To this day, the sight haunts me.

There was a dark finger of wind spinning from the dark heavens. Downwards into the heart of the metropolis. 

Oh my!

The plane landed and taxied to a gate. 

The passengers emerged; I still was shaking with horror. I headed toward the baggage claim. The next gate announced a plane soon to arrive from Atlanta.

There was a welcoming crowd waiting; this was before the years of airport security.

And standing there amid the crowd was Henry Aaron. He was just another guy, waiting for a passenger — his wife, Billye.

The Great Aaron greeted me, we shook hands, and we both knew this was not just another Opening Day in Cincinnati, where Opening Days had oozed tradition since the beginnings of Baseball.

The next day was bright. Nice for an Opener. Except the Cincy papers concentrated not on Baseball and Aaron, but the devastation to portions of the city.

The game started. Jack Billingham was the Reds’ starter.

First inning! Aaron at bat! Henry takes his first swing of the new season! After six months of suspense!

A shot toward left field — No. 714! 

Henry had tied Babe Ruth.

The Braves’ masterplan was for Aaron to break the record in home in Atlanta; Eddie Mathews, the Braves’ manager (and championship 1968 Tiger) admitted this much. 

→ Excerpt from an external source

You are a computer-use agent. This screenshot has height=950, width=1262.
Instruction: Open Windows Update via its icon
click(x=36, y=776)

So, Henry sat one day, then played part of a game on Sunday.

Then, on to Atlanta for the Braves’ home opener vs. the Dodgers.

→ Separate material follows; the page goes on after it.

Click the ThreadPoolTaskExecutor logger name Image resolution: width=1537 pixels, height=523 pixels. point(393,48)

Bottom of the fourth, Al Downing pitching for the Dodgers:

Darrell Evans is safe at first on an error. 

Next batter — Henry Aaron! Aaron hits majestic drive toward left field in County Stadium on a 1-0 count! The left fielder, Bill Buckner, goes back to the fence!

Buckner leaps! The baseball soars over his glove and descends into the bullpen!

Tom House, a Braves relief pitcher, catches it.

And pandemonium! Not quite as wild as the tornado, but close!

And head high, regally as always, Henry Aaron, trailing Darrell Evans, trots around the bases for the 715th time in his career!

En route, Aaron shakes hands with Bill Russell, the Dodgers’ shortstop, eludes a couple of fans who had emerged from the grandstands, bypasses a would-be interviewer, and steps on home plate!

And there it was, a snapshot from Baseball history, bright and clear, a memory to savor 46 years later.

Afterward, Aaron would add to his record with the Braves and then Brewers. He would retire with the MLB career home run record with 755.    

He would, in a couple of biographies, describe the racial insults that he was forced to encounter as he established the route for another binge of home-run hitters.  

And Aaron’s record — seemingly inviolate as Ruth’s 714 had been — would survive, untinged, for another 33 years. 

It was in 2007 that Barry Bonds broke Aaron’s record with No. 756 and finished with 762. Without the fanfare.

Now, 23 years later, 762 exists. Slightly tinged!

Jerry Green is a former Detroit News sports reporter.